Our approach is inclusive, practical and pragmatic and, wherever possible, we work towards mutually agreeable solutions that meet the needs of all stakeholders and maximise the financial return.
We’ll work with you fairly and professionally – contact one of our experts now for further advice on the liquidation process.
Where the directors and shareholders of a company have identified that the business is insolvent and has no prospect of recovery, the orderly winding up of its affairs is required. The process is very simply and normally involves shareholders signing a written resolution appointing liquidators.
In most cases we charge no up-front fees.
Court Appointed Liquidations
This is where a creditor applies to the High Court to have the company placed into liquidation. In this scenario, the creditor, not the shareholders, decides who is to be appointed liquidator.
Shareholders may voluntarily place a company into liquidation within 10 working days after the liquidation application is served upon the company.
Liquidation warning signs
It you receive a statutory demand from a creditor, contact one of our experts.
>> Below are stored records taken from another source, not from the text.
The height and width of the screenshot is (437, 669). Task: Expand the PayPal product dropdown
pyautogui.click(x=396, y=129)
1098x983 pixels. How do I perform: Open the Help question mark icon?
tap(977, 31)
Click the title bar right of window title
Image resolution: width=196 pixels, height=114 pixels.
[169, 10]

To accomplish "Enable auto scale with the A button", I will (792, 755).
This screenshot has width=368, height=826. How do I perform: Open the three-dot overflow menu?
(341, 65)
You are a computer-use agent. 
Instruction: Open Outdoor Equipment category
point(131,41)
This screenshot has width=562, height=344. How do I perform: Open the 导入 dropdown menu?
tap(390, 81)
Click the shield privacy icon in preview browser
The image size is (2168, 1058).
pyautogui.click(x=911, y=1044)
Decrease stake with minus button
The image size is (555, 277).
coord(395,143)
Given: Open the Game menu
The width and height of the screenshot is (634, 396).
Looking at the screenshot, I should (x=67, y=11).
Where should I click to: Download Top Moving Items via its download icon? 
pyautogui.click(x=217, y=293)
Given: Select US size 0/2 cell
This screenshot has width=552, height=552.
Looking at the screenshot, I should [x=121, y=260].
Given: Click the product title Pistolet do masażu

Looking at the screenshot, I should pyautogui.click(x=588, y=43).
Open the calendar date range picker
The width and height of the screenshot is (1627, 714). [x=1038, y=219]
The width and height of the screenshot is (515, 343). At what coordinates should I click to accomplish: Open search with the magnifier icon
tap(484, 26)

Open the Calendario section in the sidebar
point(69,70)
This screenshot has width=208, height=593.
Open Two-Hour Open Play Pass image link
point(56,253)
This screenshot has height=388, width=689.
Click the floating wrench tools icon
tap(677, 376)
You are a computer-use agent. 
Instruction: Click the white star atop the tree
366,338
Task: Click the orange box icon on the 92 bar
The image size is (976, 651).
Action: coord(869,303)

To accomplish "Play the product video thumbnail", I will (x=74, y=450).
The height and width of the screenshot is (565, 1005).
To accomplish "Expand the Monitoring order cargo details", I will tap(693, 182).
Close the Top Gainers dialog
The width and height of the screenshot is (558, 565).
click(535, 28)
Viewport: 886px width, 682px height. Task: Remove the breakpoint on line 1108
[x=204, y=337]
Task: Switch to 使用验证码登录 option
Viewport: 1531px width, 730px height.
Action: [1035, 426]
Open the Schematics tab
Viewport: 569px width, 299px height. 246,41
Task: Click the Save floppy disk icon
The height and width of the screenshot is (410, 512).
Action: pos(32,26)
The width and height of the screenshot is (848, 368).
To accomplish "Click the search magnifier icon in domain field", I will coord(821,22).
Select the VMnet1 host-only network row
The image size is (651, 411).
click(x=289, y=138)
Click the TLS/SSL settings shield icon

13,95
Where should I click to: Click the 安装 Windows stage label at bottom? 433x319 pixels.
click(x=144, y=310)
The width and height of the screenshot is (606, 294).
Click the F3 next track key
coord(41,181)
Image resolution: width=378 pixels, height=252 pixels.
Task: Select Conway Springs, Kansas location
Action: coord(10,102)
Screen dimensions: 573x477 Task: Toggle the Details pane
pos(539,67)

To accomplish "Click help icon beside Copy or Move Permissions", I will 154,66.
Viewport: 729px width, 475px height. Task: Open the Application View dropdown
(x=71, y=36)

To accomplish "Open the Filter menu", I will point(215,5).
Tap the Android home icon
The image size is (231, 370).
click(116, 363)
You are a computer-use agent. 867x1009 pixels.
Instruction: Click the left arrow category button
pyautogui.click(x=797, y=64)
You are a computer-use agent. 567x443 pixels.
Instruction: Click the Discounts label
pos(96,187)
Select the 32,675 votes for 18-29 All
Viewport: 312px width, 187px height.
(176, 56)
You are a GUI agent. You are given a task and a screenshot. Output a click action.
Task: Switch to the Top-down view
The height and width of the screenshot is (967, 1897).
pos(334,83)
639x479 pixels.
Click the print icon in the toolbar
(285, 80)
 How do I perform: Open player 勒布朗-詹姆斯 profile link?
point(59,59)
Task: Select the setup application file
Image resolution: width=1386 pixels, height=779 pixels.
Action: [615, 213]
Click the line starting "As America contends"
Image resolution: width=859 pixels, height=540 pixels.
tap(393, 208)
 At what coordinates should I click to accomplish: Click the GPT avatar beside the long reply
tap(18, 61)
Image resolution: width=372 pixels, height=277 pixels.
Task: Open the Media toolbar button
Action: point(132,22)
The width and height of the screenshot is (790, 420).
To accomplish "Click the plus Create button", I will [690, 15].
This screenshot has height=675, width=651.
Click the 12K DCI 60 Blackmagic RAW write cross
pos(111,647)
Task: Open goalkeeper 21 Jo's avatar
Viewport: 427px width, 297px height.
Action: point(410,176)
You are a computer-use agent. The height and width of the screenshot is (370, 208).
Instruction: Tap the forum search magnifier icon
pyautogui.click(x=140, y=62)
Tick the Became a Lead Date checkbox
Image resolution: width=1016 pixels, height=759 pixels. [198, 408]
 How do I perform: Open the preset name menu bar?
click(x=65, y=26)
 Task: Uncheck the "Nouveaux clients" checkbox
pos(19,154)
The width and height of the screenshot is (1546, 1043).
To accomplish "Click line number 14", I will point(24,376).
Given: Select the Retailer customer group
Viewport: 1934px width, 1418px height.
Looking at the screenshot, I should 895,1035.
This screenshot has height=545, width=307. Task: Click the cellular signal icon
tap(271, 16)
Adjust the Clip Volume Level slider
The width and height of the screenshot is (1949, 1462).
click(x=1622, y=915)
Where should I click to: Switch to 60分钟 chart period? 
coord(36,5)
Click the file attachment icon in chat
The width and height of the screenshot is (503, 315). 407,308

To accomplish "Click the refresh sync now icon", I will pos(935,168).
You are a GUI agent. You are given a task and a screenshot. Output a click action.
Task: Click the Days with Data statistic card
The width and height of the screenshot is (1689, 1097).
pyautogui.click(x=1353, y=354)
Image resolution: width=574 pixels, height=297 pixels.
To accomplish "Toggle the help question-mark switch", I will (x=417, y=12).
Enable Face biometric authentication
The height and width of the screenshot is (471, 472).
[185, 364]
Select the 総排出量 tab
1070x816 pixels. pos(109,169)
We can help you resolve the situation and discuss alternatives to liquidation.
The liquidation process
The principal duty of a liquidator is to take possession of, protect, realise and distribute the assets of the company in liquidation to its creditors and, if there is a surplus, to its shareholders.
We are licensed insolvency practitioners who have specialist experience in most industries, and in working with all stakeholders to maximise the financial return to creditors and shareholders.
When the liquidation is complete, the liquidator will take steps to have the company struck off the Register of Companies.
Be aware that if an insolvent company is struck off the Register of Companies without having previously been through a formal liquidation process, it is relatively simple for a creditor to apply to the Court to have the company reinstated and placed into liquidation.